Deficiency in Staff Training Documentation
Summary
The facility failed to ensure that staff were educated on all required topics as specified in their Facility Assessment. This deficiency was identified for four sampled staff members, all of whom were Nursing Assistant Certified (NAC). The facility's assessment, dated February 27, 2025, outlined mandatory annual trainings, including Resident Rights and Facility Responsibilities, Change of Condition, Person-Centered Care Competencies, and Activities of Daily Living Competencies. However, upon review of employee files and interviews, it was found that Staff Q, who was hired on January 24, 2024, did not receive training in Resident Rights, Change of Condition, Person-Centered Care, or Activities of Daily Living. The Staff Development Coordinator, Staff P, confirmed the absence of documentation for these trainings.
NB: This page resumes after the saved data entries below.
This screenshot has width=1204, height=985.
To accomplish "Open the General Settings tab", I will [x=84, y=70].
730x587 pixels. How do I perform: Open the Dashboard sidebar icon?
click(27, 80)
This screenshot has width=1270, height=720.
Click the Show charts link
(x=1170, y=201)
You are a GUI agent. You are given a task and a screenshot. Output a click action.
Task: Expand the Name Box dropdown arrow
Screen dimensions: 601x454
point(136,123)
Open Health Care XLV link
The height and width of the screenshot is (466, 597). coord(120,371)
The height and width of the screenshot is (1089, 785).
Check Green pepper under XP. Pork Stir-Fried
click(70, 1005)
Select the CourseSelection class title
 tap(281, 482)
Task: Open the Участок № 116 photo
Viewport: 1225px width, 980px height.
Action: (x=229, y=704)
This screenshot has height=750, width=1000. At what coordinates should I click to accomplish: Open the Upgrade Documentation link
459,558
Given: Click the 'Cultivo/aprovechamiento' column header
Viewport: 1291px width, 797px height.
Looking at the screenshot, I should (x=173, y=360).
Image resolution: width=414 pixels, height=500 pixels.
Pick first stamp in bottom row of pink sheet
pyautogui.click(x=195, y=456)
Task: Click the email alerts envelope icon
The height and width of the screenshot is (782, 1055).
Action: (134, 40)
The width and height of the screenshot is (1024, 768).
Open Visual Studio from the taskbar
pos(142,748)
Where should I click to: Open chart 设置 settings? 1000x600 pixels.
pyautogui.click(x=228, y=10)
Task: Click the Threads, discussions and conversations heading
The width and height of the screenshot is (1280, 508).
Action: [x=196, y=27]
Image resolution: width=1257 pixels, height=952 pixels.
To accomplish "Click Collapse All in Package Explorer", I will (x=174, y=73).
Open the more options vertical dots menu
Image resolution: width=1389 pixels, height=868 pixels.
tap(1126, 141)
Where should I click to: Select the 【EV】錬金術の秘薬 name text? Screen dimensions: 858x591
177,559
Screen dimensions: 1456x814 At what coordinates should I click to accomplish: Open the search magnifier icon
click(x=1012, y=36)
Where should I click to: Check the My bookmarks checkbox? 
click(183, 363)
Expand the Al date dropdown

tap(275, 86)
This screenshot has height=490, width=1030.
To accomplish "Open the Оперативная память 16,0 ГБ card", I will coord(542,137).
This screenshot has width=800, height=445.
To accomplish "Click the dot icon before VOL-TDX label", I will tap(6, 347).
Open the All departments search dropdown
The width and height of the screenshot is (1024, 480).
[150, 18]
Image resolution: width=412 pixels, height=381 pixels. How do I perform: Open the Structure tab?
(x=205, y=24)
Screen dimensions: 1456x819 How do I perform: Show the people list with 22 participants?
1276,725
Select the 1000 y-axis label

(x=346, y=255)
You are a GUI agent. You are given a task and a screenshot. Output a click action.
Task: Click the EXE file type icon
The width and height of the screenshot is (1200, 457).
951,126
Further investigation revealed that training records for Staff R, Staff S, and Staff T, all NACs hired between March 2022 and December 2023, were also missing. During interviews, the Administrator and the Regional President of Clinicals acknowledged the existence of an in-service calendar intended to ensure mandatory trainings were conducted, but the calendar was not provided upon request. The Regional President of Clinicals also confirmed that competencies for the requested staff could not be found. This lack of training documentation placed residents at risk for unmet care needs and inadequate quality of care.